* VORLIEGENDER TEXT:
++++++++++++++++++++

Wenn nicht jetzt, dann wahrscheinlich niemals wieder.


----------



## Thomas9904 (19. November 2012)

*AW: Die gescheiterte Fusion und die Gegner der Angler*

Praktisch zeitgleich, wirklich aber nicht abgesprochen:

http://www.anglerboard.de/board/showthread.php?t=253166


----------



## Knispel (19. November 2012)

*AW: Die gescheiterte Fusion und die Gegner der Angler*

Und was macht man, wenn der eine Verband kein Forum hat und der Vorstand aber auch auf gar nichts ( Mail, Schreiben usw. ) reagiert ?
Der andere Verband noch nicht einmal die Fusionsversammlung in Berlin mit einem Wort erwähnt ( der hat auch kein Forum und antwortet auch nicht ).
Über den verein ? Da bekommt man gesagt, wenn es dir nicht passt, kannst du ja austreten und man sogar von einigen Mitgliedern verbal attakiert wird ....


----------



## Sharpo (19. November 2012)

*AW: Die gescheiterte Fusion und die Gegner der Angler*



Knispel schrieb:


> Und was macht man, wenn der eine Verband kein Forum hat und der Vorstand aber auch auf gar nichts ( Mail, Schreiben usw. ) reagiert ?
> Der andere Verband noch nicht einmal die Fusionsversammlung in Berlin mit einem Wort erwähnt ( der hat auch kein Forum und antwortet auch nicht ).
> Über den verein ? Da bekommt man gesagt, wenn es dir nicht passt, kannst du ja austreten und man sogar von einigen Mitgliedern verbal attakiert wird ....



Anschreiben und denen die Meinung kundtun.

Lesen werden se es.  
Kaum einer löscht ungelesen seine Emails, es sei denn diese werden als Spam identifiziert.

Je mehr die Verbände anschreiben desto besser.


----------



## Ralle 24 (19. November 2012)

*AW: Die gescheiterte Fusion und die Gegner der Angler*



Knispel schrieb:


> Und was macht man, wenn der eine Verband kein Forum hat und der Vorstand aber auch auf gar nichts ( Mail, Schreiben usw. ) reagiert ?

++++++++++++++++++++

* DATENAUSZÜGE:
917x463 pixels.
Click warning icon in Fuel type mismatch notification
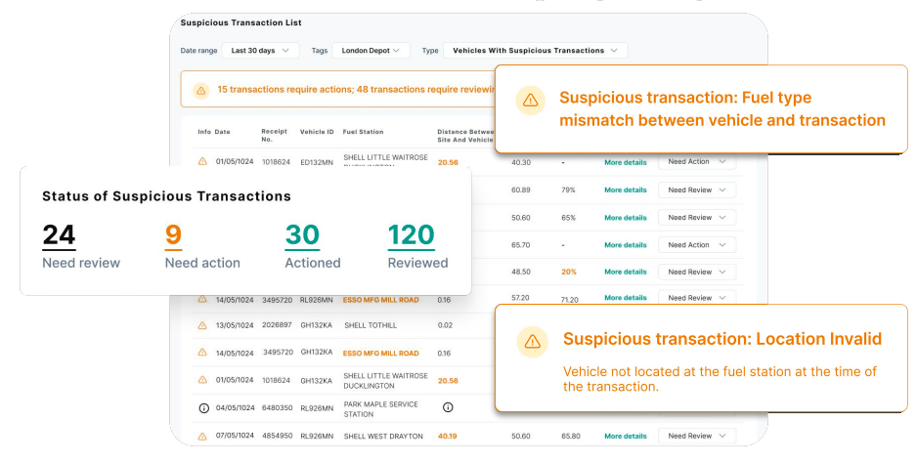coord(530,100)
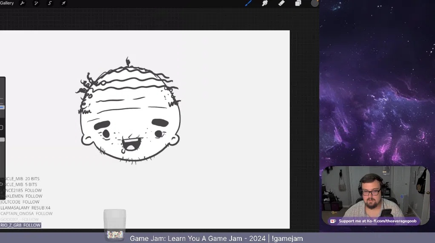Open the active color swatch
Screen dimensions: 435x243
[x=315, y=3]
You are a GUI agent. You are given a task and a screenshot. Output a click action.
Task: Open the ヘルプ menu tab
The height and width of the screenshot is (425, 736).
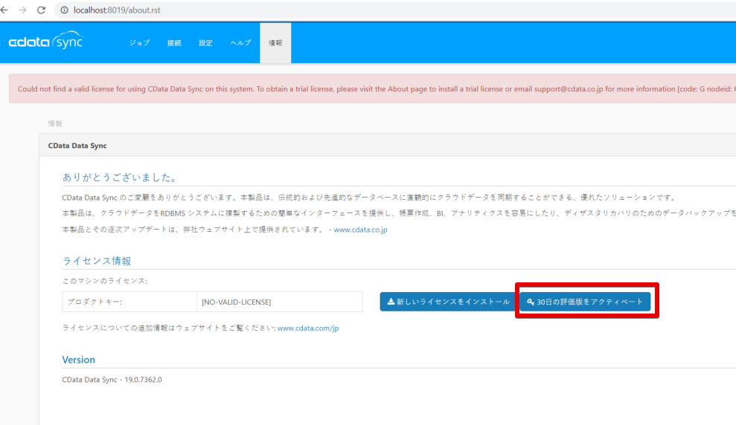[240, 42]
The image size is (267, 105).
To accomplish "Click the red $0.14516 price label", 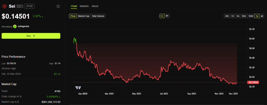I will pos(254,82).
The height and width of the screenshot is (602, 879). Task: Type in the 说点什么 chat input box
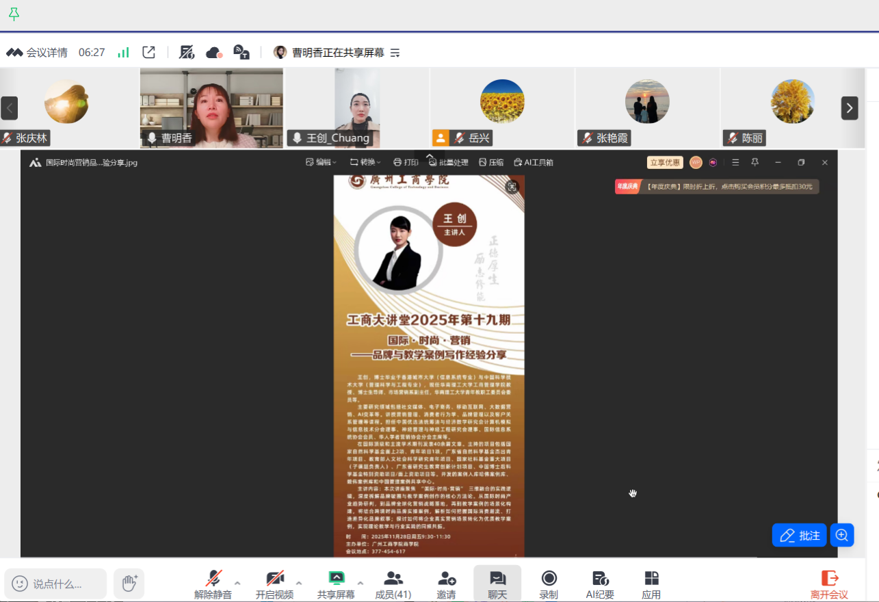point(57,584)
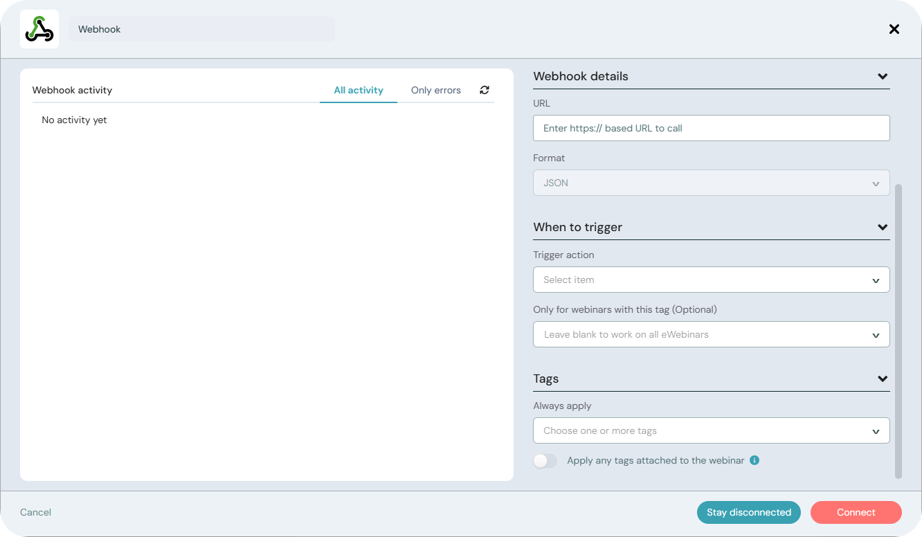922x537 pixels.
Task: Enable Apply any tags attached to webinar
Action: point(545,461)
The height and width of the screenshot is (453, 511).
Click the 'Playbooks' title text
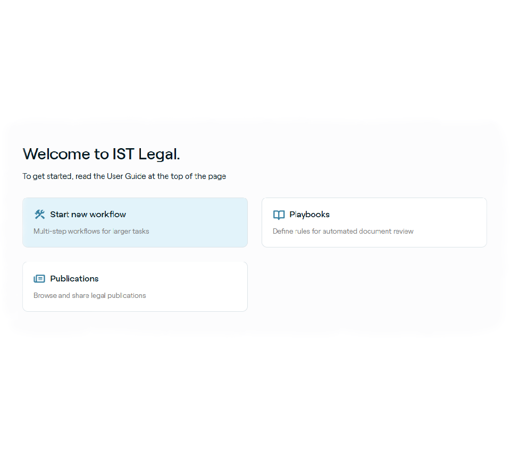click(x=309, y=215)
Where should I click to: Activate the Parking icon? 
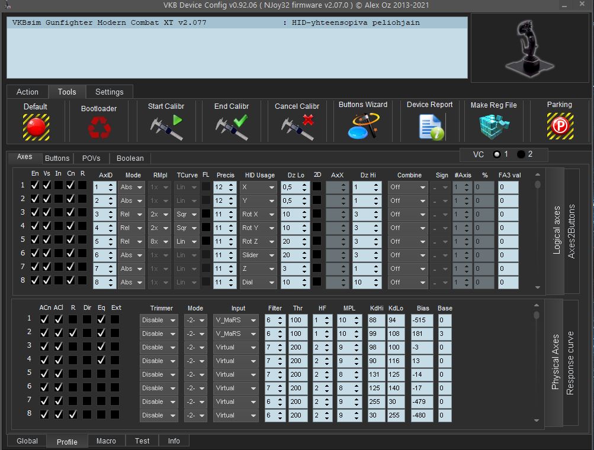[559, 126]
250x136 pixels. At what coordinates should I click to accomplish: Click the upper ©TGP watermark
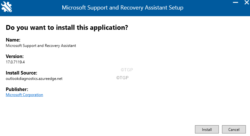point(127,70)
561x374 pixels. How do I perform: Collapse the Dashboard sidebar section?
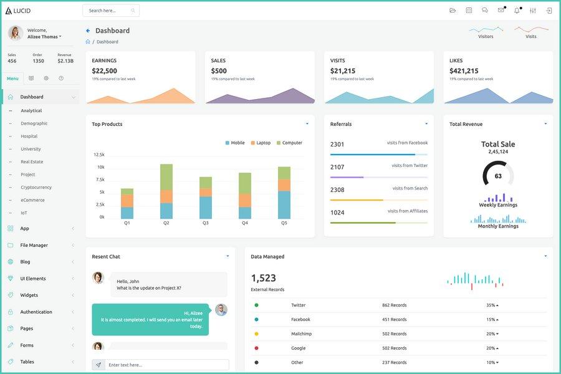pos(73,96)
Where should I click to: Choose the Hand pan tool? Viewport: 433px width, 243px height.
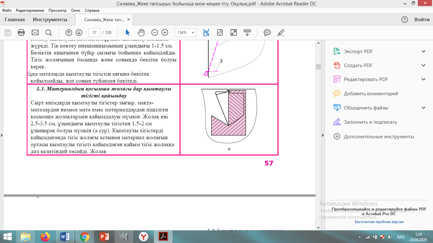click(x=141, y=32)
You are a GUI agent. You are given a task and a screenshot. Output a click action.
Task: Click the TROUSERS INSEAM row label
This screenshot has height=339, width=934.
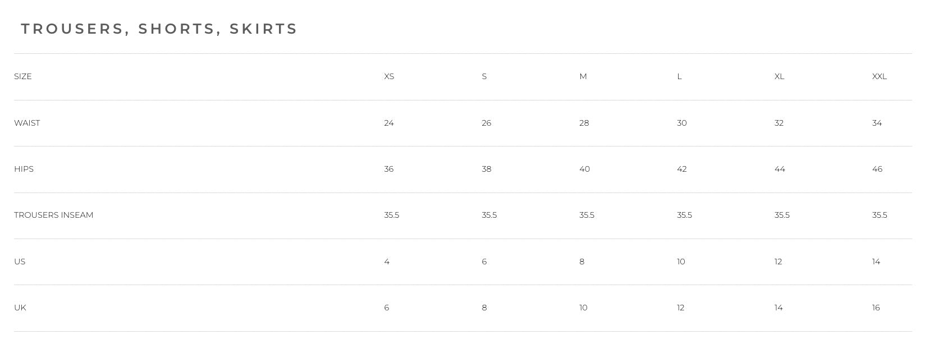[54, 215]
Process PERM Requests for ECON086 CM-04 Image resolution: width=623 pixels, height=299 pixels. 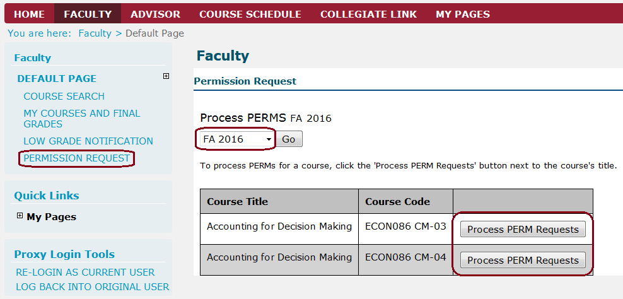(x=523, y=261)
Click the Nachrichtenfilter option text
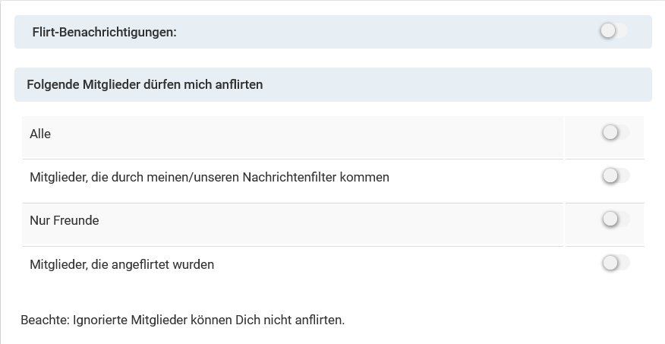Image resolution: width=665 pixels, height=344 pixels. click(x=209, y=178)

++++++++++++++++++++

* AUFGABENSTELLUNG 1:
Führen Sie sämtliche Benutzernamen auf, unter denen im Forenauszug zur gescheiterten Fusion Beiträge verfasst wurden.
* AUFGABENSTELLUNG 2:
Setzen Sie den Forenauszug zur gescheiterten Fusion an der Stelle fort, an der er endet.
Das Material ist unabhängig vom Forenauszug zur gescheiterten Fusion zu betrachten.

* ERGEBNIS 1:
Thomas9904, Knispel, Sharpo, Ralle 24

* ERGEBNIS 2:
> Der andere Verband noch nicht einmal die Fusionsversammlung in Berlin mit einem Wort erwähnt ( der hat auch kein Forum und antwortet auch nicht ).
> Über den verein ? Da bekommt man gesagt, wenn es dir nicht passt, kannst du ja austreten und man sogar von einigen Mitgliedern verbal attakiert wird ....



Dann sucht man sich eine andere Internetplattform und nennt dort die Mißstände, sowie Roß und Reiter. Dann sucht man sich innerhalb des Vereins Verbündete und reagiert auf der nächsten Hauptversammlung.

Es wird nicht immer gelingen, aber nur wer es nicht versucht, hat von vornherein verloren.


----------



## Ulli3D (19. November 2012)

*AW: Die gescheiterte Fusion und die Gegner der Angler*

Ich muss mir mal auf die eigene Schulter klopfen. Seit Anfang Oktober bin ich auch in einem Angelverein, der, *ZUM GLÜCK*, nicht in einem Verband organisiert ist. Da geht es nur ums angeln und um die Geselligkeit.


----------



## j.Breithardt (19. November 2012)

*AW: Die gescheiterte Fusion und die Gegner der Angler*

Ulli,#h

auch ich bin in einem Angelverein (ASV Petri Heil Richrath). Der ist jedoch in einem Verband. Aber trotzdem dreht sich bei uns alles ums Angeln und Gemütlichkeit.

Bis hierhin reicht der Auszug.